Newman J held that whilst there was a clear “public interest” (in the broadest sense) in persons who had received negligent treatment being compensated for their claims, “we are a long way from there being any guarantee that all practitioners who are negligent will, by way of indemnification, be in a position to pay…There is no form of safety net for those who are negligently treated by practitioners who have no insurance at all…”

The court also considered a statement by the Assistant Dental Director of a rival organisation, Dental Protection Ltd, who asserted that: “…Any discretionary organisation that refused legitimate claims from its members would not remain in business for long. In 112 years of continuously indemnifying UK dentists, DPL has never used its discretion to leave a patient uncompensated.”

If that statement was correct, then it would seem that many of Mr Megitt’s victims may have been compensated, if he had chosen to be a member of Dental Protection Ltd rather than the MDU.

The problem is not confined to doctors and dentists. For example, existing guidance from the Nursing & Midwifery Council only “recommends” that members working without the benefit of vicarious liability obtain professional indemnity insurance. Further, if they are unable to obtain such cover, they are advised to disclose this to the patient and explain the potential consequences. This loophole means that a child catastrophically injured in the course of a negligently managed home birth, by an uninsured private midwife, would also face a defendant probably lacking the means to ever satisfy any substantial judgment.       

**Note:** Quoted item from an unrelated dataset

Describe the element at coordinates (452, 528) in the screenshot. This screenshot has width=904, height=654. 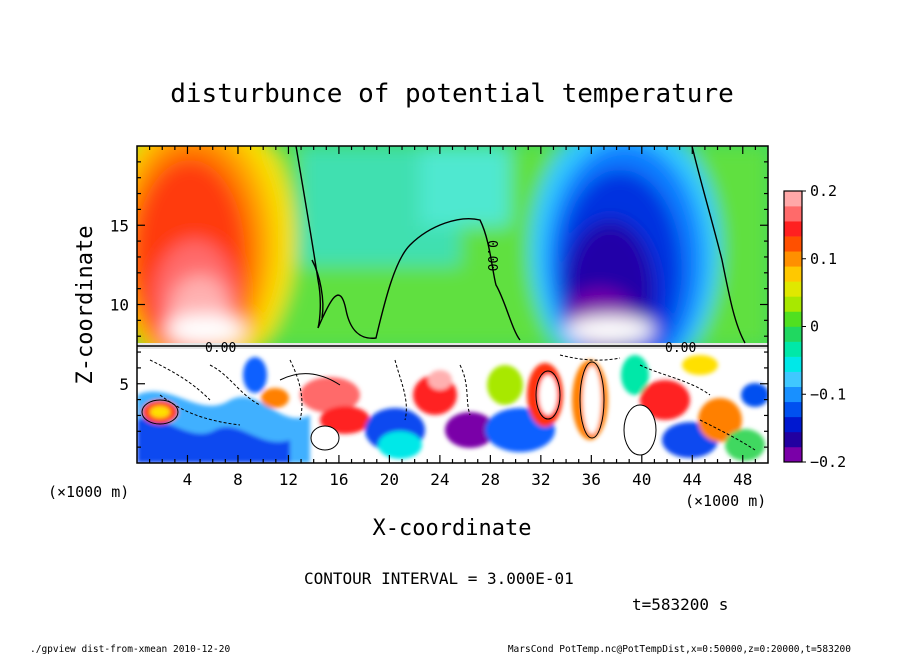
I see `x-axis-label: X-coordinate` at that location.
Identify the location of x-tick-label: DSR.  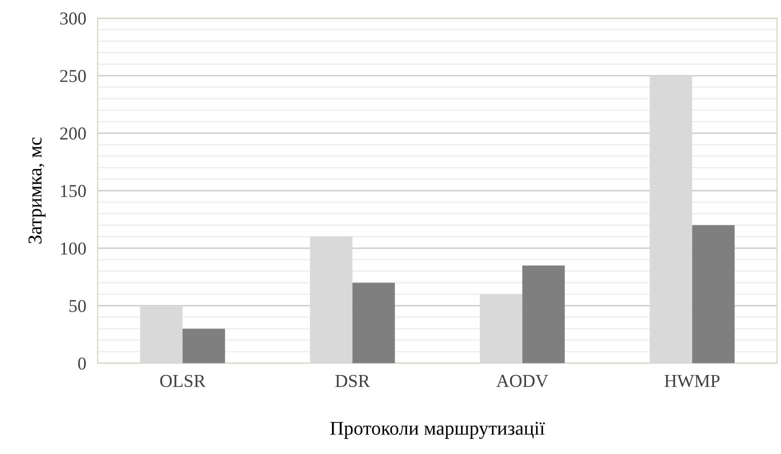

There is an alternative, namely insurance. In fairness to the MDU, it does offer such products to its members as an alternative to traditional discretionary indemnity, although it is not compulsory. The MDU acts as an intermediary for cover issued by Converium Insurance (UK) Limited. The MDU’s literature states that this provides, in the event of a claim against a member for clinical negligence, up to £10M indemnity for any one claim, and the total of all claims annually, as long as the claim falls within the terms and conditions of the policy. The cover is provided on a “claims made” basis – in other words it covers claims incurred while the individual was a member of the MDU which were reported while the policy was still in force.

So there appears to a strong case for making professional indemnity insurance compulsory in the private healthcare sector. In that regard, we are lagging behind other jurisdictions. For example, in Australia, under the Medical Indemnity (Prudential Supervision and Product Standards) Act 2003, all clinical indemnity must be provided on an insured basis, and further it must be provided by a general insurer authorised by the Australian Prudential Regulatory Authority (“APRA”).

Dr Peter Ellis

Lamb Chambers



[1] See Medical Defence Union Ltd v Dept of Trade [1980] Ch 2. Something not quite the same (or as good) as an insurance contract, where there is a contractual right to an indemnity if the circumstances fall within the scope of the policy, and the terms and conditions of the policy have been met. A discretionary indemnity means that whenever a claim is notified, the defence union has a discretion as to whether it indemnifies the member or not. The member has no more than the right to have his request fairly considered. 

[2] R v Medical Defence Union Ltd ex parte Moreton [2006] EWHC 1948 (Admin).